*What you are asked to do*
Each record in the material below must be written out again exactly.
··· Data for this task
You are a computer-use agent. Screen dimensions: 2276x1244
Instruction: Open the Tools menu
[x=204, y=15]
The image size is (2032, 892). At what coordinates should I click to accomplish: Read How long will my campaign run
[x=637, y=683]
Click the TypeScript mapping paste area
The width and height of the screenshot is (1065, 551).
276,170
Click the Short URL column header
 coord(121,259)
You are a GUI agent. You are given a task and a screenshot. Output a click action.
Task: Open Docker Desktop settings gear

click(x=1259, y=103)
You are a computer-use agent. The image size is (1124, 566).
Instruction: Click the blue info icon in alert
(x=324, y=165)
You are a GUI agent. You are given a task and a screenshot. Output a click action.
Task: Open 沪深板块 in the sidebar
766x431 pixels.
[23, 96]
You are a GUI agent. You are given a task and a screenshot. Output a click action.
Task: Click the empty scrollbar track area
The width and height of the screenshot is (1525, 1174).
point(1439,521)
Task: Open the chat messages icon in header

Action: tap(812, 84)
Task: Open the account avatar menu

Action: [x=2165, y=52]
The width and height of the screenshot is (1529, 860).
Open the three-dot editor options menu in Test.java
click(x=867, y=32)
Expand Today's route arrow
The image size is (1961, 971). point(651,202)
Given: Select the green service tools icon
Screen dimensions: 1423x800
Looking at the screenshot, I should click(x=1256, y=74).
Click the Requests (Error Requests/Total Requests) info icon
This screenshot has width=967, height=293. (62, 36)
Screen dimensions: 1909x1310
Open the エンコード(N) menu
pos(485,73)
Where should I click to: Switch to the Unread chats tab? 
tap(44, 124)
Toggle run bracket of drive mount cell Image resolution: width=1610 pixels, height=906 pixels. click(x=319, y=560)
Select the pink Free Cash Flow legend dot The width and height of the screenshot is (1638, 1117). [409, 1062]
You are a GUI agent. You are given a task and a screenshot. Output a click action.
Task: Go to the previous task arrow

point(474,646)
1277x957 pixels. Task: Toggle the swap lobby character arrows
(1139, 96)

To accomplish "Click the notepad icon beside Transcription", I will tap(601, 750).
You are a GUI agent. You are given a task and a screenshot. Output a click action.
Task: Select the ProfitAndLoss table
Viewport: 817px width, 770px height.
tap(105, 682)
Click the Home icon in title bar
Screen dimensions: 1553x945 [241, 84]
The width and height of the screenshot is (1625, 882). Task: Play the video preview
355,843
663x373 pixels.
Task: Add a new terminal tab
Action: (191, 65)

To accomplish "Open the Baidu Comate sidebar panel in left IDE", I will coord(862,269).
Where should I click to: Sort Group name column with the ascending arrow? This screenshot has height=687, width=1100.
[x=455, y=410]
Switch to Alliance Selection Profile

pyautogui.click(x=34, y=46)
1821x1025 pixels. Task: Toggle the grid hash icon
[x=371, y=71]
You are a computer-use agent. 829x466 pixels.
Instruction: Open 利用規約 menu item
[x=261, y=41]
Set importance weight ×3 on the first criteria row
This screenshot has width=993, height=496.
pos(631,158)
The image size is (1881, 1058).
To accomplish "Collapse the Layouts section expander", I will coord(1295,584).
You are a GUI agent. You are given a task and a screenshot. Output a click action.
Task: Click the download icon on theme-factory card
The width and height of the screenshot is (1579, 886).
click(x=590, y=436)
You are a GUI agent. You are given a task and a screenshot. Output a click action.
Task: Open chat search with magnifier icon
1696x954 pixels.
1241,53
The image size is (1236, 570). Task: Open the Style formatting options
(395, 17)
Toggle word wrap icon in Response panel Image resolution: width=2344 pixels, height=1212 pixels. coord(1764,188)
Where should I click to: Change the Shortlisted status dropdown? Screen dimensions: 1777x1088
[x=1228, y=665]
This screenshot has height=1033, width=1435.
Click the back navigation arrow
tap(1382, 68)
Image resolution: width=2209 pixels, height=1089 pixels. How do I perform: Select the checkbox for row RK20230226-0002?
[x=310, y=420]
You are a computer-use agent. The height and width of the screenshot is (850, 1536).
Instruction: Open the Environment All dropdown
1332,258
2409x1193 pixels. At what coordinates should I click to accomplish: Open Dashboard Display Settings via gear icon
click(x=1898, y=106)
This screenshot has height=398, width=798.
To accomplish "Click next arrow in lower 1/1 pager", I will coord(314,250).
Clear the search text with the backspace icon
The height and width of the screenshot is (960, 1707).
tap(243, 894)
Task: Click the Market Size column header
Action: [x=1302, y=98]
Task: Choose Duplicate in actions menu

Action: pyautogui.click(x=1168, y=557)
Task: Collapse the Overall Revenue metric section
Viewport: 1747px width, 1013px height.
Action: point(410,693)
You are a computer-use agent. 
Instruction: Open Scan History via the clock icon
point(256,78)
······
*Task answer*
You are a computer-use agent. Screen dimensions: 2276x1244
Instruction: Open the Tools menu
[x=204, y=15]
The image size is (2032, 892). At what coordinates should I click to accomplish: Read How long will my campaign run
[x=637, y=683]
Click the TypeScript mapping paste area
The width and height of the screenshot is (1065, 551).
276,170
Click the Short URL column header
 coord(121,259)
You are a GUI agent. You are given a task and a screenshot. Output a click action.
Task: Open Docker Desktop settings gear

click(x=1259, y=103)
You are a computer-use agent. The image size is (1124, 566).
Instruction: Click the blue info icon in alert
(x=324, y=165)
You are a GUI agent. You are given a task and a screenshot. Output a click action.
Task: Open 沪深板块 in the sidebar
766x431 pixels.
[23, 96]
You are a GUI agent. You are given a task and a screenshot. Output a click action.
Task: Click the empty scrollbar track area
The width and height of the screenshot is (1525, 1174).
point(1439,521)
Task: Open the chat messages icon in header

Action: tap(812, 84)
Task: Open the account avatar menu

Action: [x=2165, y=52]
The width and height of the screenshot is (1529, 860).
Open the three-dot editor options menu in Test.java
click(x=867, y=32)
Expand Today's route arrow
The image size is (1961, 971). point(651,202)
Given: Select the green service tools icon
Screen dimensions: 1423x800
Looking at the screenshot, I should click(x=1256, y=74).
Click the Requests (Error Requests/Total Requests) info icon
This screenshot has width=967, height=293. (62, 36)
Screen dimensions: 1909x1310
Open the エンコード(N) menu
pos(485,73)
Where should I click to: Switch to the Unread chats tab? 
tap(44, 124)
Toggle run bracket of drive mount cell Image resolution: width=1610 pixels, height=906 pixels. click(x=319, y=560)
Select the pink Free Cash Flow legend dot The width and height of the screenshot is (1638, 1117). [409, 1062]
You are a GUI agent. You are given a task and a screenshot. Output a click action.
Task: Go to the previous task arrow

point(474,646)
1277x957 pixels. Task: Toggle the swap lobby character arrows
(1139, 96)

To accomplish "Click the notepad icon beside Transcription", I will tap(601, 750).
You are a GUI agent. You are given a task and a screenshot. Output a click action.
Task: Select the ProfitAndLoss table
Viewport: 817px width, 770px height.
tap(105, 682)
Click the Home icon in title bar
Screen dimensions: 1553x945 [241, 84]
The width and height of the screenshot is (1625, 882). Task: Play the video preview
355,843
663x373 pixels.
Task: Add a new terminal tab
Action: (191, 65)

To accomplish "Open the Baidu Comate sidebar panel in left IDE", I will coord(862,269).
Where should I click to: Sort Group name column with the ascending arrow? This screenshot has height=687, width=1100.
[x=455, y=410]
Switch to Alliance Selection Profile

pyautogui.click(x=34, y=46)
1821x1025 pixels. Task: Toggle the grid hash icon
[x=371, y=71]
You are a computer-use agent. 829x466 pixels.
Instruction: Open 利用規約 menu item
[x=261, y=41]
Set importance weight ×3 on the first criteria row
This screenshot has width=993, height=496.
pos(631,158)
The image size is (1881, 1058).
To accomplish "Collapse the Layouts section expander", I will coord(1295,584).
You are a GUI agent. You are given a task and a screenshot. Output a click action.
Task: Click the download icon on theme-factory card
The width and height of the screenshot is (1579, 886).
click(x=590, y=436)
You are a GUI agent. You are given a task and a screenshot. Output a click action.
Task: Open chat search with magnifier icon
1696x954 pixels.
1241,53
The image size is (1236, 570). Task: Open the Style formatting options
(395, 17)
Toggle word wrap icon in Response panel Image resolution: width=2344 pixels, height=1212 pixels. coord(1764,188)
Where should I click to: Change the Shortlisted status dropdown? Screen dimensions: 1777x1088
[x=1228, y=665]
This screenshot has height=1033, width=1435.
Click the back navigation arrow
tap(1382, 68)
Image resolution: width=2209 pixels, height=1089 pixels. How do I perform: Select the checkbox for row RK20230226-0002?
[x=310, y=420]
You are a computer-use agent. The height and width of the screenshot is (850, 1536).
Instruction: Open the Environment All dropdown
1332,258
2409x1193 pixels. At what coordinates should I click to accomplish: Open Dashboard Display Settings via gear icon
click(x=1898, y=106)
This screenshot has height=398, width=798.
To accomplish "Click next arrow in lower 1/1 pager", I will coord(314,250).
Clear the search text with the backspace icon
The height and width of the screenshot is (960, 1707).
tap(243, 894)
Task: Click the Market Size column header
Action: [x=1302, y=98]
Task: Choose Duplicate in actions menu

Action: pyautogui.click(x=1168, y=557)
Task: Collapse the Overall Revenue metric section
Viewport: 1747px width, 1013px height.
Action: point(410,693)
You are a computer-use agent. 
Instruction: Open Scan History via the clock icon
point(256,78)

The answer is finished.